Seven-year-old Marwan concentrates as he draws − blacks, reds and yellows filling the white sheet of paper.

But for this little boy, a refugee in Lebanon from the horrific violence engulfing his country next door, the picture is not one of the happy, carefree scenes that line school hallways around the world.

It is a memory of his border town of Qusayr in flames after it was bombed by President Bashar al-Assad’s troops.

And he retains a mental picture that social workers at this refugee centre in the northern Lebanese town of Aarsal are doing their best to ensure will not torment him for the rest of his life.

“I saw how they murdered my father in front of me,” said Marwan, his eyes welling up with tears. Assad’s soldiers “shot him when they attacked Qusayr”.

Lebanese Samir Ismail directs the centre in Aarsal, near the Syrian border, where he and his colleagues struggle to ensure that the more than 70 refugee children who come each day will be able to put their painful memories behind them.

Marwan is just like any other boy his age, smiling from ear to ear, a bundle of energy who never stops moving.

Then, without warning, “he will break into uncontrollable fits of crying; when you least expect it, he goes to pieces. It is terribly sad,” said Mr Ismail.

Marwan, like many of the other children, has become an artist of war.

Noor Hussain is one of the social workers at the centre run by Terre des Hommes (Land of Men), a worldwide organisation dedicated to helping children that was founded in Laus-anne, Switzerland.

“In their drawings, they pour out everything they have experienced and what they feel. Many of their drawings depict dead and wounded people, burnt-out houses, tank shelling, fire,” said Ms Hussain.

“When we ask them to draw the first thing that pops into their mind, it is always, always war.

“Most of these children have lost relatives, have seen people murdered, the bombing. They have lived through things that 80 per cent of people only see on television.”

The centre has “children sitting quietly in class who burst out crying without any apparent reason,” just as Marwan does.

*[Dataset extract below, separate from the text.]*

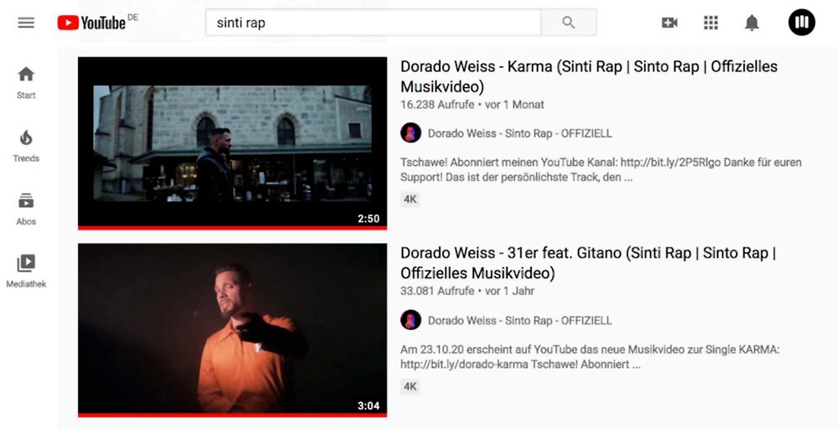Screen dimensions: 839x429
Task: Click the channel avatar under the 31er video
Action: point(410,320)
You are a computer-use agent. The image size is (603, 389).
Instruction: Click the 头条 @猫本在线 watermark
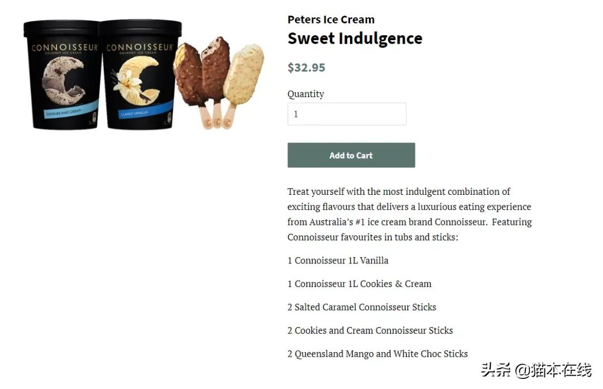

When this happens, Ms Hussain said: “We take them out of the classroom and talk to them alone; we try to comfort them. Our work is very important, because the traumatic experiences they’ve suffered could affect the rest of their lives.”

The suffering is not just from what they have seen, but what they have left behind.

“Many of these children still have relatives back in Syria fighting with the (rebel) Syrian Free Army... or their families are trapped in a city and unable to reach Lebanon to join them.”

Rayat is one of three teachers at the centre and refused to give her surname. She is Syrian and afraid.

She said: “Most of the children who come to us suffer from a severe case of post-traumatic stress. Many of them never stop weeping, or cut themselves off from their mates.”

Yuria, aged 12, carries her own horrible vision.

Her father, a painter in the central city of Homs, was hit in the shoulder by a piece of shrapnel during the bombing. Three days later, he decided to flee to Lebanon with his family.

Parents, siblings, aunts, uncles and cousins – 16 in all – took to the road by night, when the shelling was less intense.

“We had to pass through a lot of checkpoints. At one of them they seized my grandfather, who had trouble walking. I saw the soldiers beat him to death,” said Yuria.

The trauma is also evident when the teachers ask the children to sing.

The uprising has “so conditioned them that, without exception, they come out with harangues against Assad or songs about the fall of the regime and the victory of the rebels,” Mr Rayat said.

“When that happens, we get them to stop singing and look for another song.

“We are trying to get them to forget what they have experienced and seen.

“Our mission is for them to become completely normal children again.”

And part of that process, Ismail said, is to get the children ready to attend Lebanese schools in September so they will not miss out on their studies.

But he lamented the lack of support for the refugees from the Lebanese government, which is dominated by the Shiite Islamic movement Hizbollah, a backer of the Assad regime.

An additional obstacle is that many schools in Lebanon conduct classes in either French or English, languages these children do not know.

Despite the horrors, some of the children are homesick.

“I saw terrible things,” Yuria recalled. “But my home is in Syria. My friends are there, my grandparents.

“I don’t like Lebanon; I want to go home. But I don’t know if we will return one day, because there is fighting every day. People are still dying.”

Yet the centre’s director does not despair.

“They are children, simple children who have seen terrible things,” Ismail said.

“But now, many of them are able to have fun, laugh again and forget their problems.”